▶ _Extracted data entries_:
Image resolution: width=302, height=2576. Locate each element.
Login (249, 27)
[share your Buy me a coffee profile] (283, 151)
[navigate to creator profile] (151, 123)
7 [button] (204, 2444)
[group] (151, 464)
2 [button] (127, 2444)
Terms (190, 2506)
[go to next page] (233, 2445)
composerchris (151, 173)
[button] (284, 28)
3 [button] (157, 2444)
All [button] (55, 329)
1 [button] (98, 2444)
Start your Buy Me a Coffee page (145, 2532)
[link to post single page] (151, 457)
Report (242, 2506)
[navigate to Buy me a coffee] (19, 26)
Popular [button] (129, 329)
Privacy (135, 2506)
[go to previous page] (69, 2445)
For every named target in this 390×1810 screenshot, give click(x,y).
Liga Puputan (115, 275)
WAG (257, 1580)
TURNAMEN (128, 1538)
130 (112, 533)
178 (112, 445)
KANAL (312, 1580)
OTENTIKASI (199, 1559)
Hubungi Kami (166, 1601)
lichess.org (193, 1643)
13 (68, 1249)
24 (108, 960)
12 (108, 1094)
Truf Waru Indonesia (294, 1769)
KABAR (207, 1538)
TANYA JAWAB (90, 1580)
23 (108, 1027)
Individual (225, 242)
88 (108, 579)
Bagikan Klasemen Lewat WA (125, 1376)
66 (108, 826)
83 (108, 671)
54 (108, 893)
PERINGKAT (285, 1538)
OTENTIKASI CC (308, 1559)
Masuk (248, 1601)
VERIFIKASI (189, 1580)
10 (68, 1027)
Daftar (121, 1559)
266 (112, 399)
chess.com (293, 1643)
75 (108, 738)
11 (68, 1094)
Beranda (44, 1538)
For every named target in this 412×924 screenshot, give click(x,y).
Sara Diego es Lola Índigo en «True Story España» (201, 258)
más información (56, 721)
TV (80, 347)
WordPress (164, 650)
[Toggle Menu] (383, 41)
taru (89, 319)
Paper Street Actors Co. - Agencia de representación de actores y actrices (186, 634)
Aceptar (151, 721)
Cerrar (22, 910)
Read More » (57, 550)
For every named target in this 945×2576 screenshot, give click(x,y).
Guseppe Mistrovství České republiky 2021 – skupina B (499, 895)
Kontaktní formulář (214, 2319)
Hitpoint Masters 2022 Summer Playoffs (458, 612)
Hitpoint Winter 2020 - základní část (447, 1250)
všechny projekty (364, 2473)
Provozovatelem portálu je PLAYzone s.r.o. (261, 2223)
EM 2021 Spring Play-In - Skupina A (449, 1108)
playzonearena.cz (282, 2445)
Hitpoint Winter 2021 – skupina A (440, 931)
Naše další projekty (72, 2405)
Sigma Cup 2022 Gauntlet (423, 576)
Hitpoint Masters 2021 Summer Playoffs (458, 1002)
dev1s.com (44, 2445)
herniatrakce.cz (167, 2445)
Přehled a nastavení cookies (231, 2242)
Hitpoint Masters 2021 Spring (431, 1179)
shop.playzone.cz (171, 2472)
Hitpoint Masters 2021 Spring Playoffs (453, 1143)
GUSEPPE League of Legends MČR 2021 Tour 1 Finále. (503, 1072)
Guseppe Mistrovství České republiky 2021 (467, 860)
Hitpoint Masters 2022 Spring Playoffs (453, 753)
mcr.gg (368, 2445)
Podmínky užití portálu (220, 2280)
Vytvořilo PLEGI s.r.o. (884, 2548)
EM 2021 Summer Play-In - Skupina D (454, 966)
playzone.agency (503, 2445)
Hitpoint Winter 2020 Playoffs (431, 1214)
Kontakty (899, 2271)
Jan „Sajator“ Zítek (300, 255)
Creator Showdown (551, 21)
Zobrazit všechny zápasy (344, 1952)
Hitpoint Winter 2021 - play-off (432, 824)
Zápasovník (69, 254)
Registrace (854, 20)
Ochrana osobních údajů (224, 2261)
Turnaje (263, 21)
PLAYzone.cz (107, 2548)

▶ _EXERCISE_: Output all of the data again, exactly.

▶ _ANSWER TO THE EXERCISE_:
Image resolution: width=302, height=2576. Locate each element.
Login (249, 27)
[share your Buy me a coffee profile] (283, 151)
[navigate to creator profile] (151, 123)
7 [button] (204, 2444)
[group] (151, 464)
2 [button] (127, 2444)
Terms (190, 2506)
[go to next page] (233, 2445)
composerchris (151, 173)
[button] (284, 28)
3 [button] (157, 2444)
All [button] (55, 329)
1 [button] (98, 2444)
Start your Buy Me a Coffee page (145, 2532)
[link to post single page] (151, 457)
Report (242, 2506)
[navigate to Buy me a coffee] (19, 26)
Popular [button] (129, 329)
Privacy (135, 2506)
[go to previous page] (69, 2445)
For every named target in this 390×1810 screenshot, give click(x,y).
Liga Puputan (115, 275)
WAG (257, 1580)
TURNAMEN (128, 1538)
130 (112, 533)
178 (112, 445)
KANAL (312, 1580)
OTENTIKASI (199, 1559)
Hubungi Kami (166, 1601)
lichess.org (193, 1643)
13 (68, 1249)
24 (108, 960)
12 (108, 1094)
Truf Waru Indonesia (294, 1769)
KABAR (207, 1538)
TANYA JAWAB (90, 1580)
23 (108, 1027)
Individual (225, 242)
88 (108, 579)
Bagikan Klasemen Lewat WA (125, 1376)
66 (108, 826)
83 (108, 671)
54 (108, 893)
PERINGKAT (285, 1538)
OTENTIKASI CC (308, 1559)
Masuk (248, 1601)
VERIFIKASI (189, 1580)
10 (68, 1027)
Daftar (121, 1559)
266 (112, 399)
chess.com (293, 1643)
75 (108, 738)
11 (68, 1094)
Beranda (44, 1538)
For every named target in this 412×924 screenshot, give click(x,y).
Sara Diego es Lola Índigo en «True Story España» (201, 258)
más información (56, 721)
TV (80, 347)
WordPress (164, 650)
[Toggle Menu] (383, 41)
taru (89, 319)
Paper Street Actors Co. - Agencia de representación de actores y actrices (186, 634)
Aceptar (151, 721)
Cerrar (22, 910)
Read More » (57, 550)
For every named target in this 945×2576 screenshot, give click(x,y).
Guseppe Mistrovství České republiky 2021 – skupina B (499, 895)
Kontaktní formulář (214, 2319)
Hitpoint Masters 2022 Summer Playoffs (458, 612)
Hitpoint Winter 2020 - základní část (447, 1250)
všechny projekty (364, 2473)
Provozovatelem portálu je PLAYzone s.r.o. (261, 2223)
EM 2021 Spring Play-In - Skupina A (449, 1108)
playzonearena.cz (282, 2445)
Hitpoint Winter 2021 – skupina A (440, 931)
Naše další projekty (72, 2405)
Sigma Cup 2022 Gauntlet (423, 576)
Hitpoint Masters 2021 Summer Playoffs (458, 1002)
dev1s.com (44, 2445)
herniatrakce.cz (167, 2445)
Přehled a nastavení cookies (231, 2242)
Hitpoint Masters 2021 Spring (431, 1179)
shop.playzone.cz (171, 2472)
Hitpoint Masters 2021 Spring Playoffs (453, 1143)
GUSEPPE League of Legends MČR 2021 Tour 1 Finále. (503, 1072)
Guseppe Mistrovství České republiky 2021 (467, 860)
Hitpoint Masters 2022 Spring Playoffs (453, 753)
mcr.gg (368, 2445)
Podmínky užití portálu (220, 2280)
Vytvořilo PLEGI s.r.o. (884, 2548)
EM 2021 Summer Play-In - Skupina D (454, 966)
playzone.agency (503, 2445)
Hitpoint Winter 2020 Playoffs (431, 1214)
Kontakty (899, 2271)
Jan „Sajator“ Zítek (300, 255)
Creator Showdown (551, 21)
Zobrazit všechny zápasy (344, 1952)
Hitpoint Winter 2021 - play-off (432, 824)
Zápasovník (69, 254)
Registrace (854, 20)
Ochrana osobních údajů (224, 2261)
Turnaje (263, 21)
PLAYzone.cz (107, 2548)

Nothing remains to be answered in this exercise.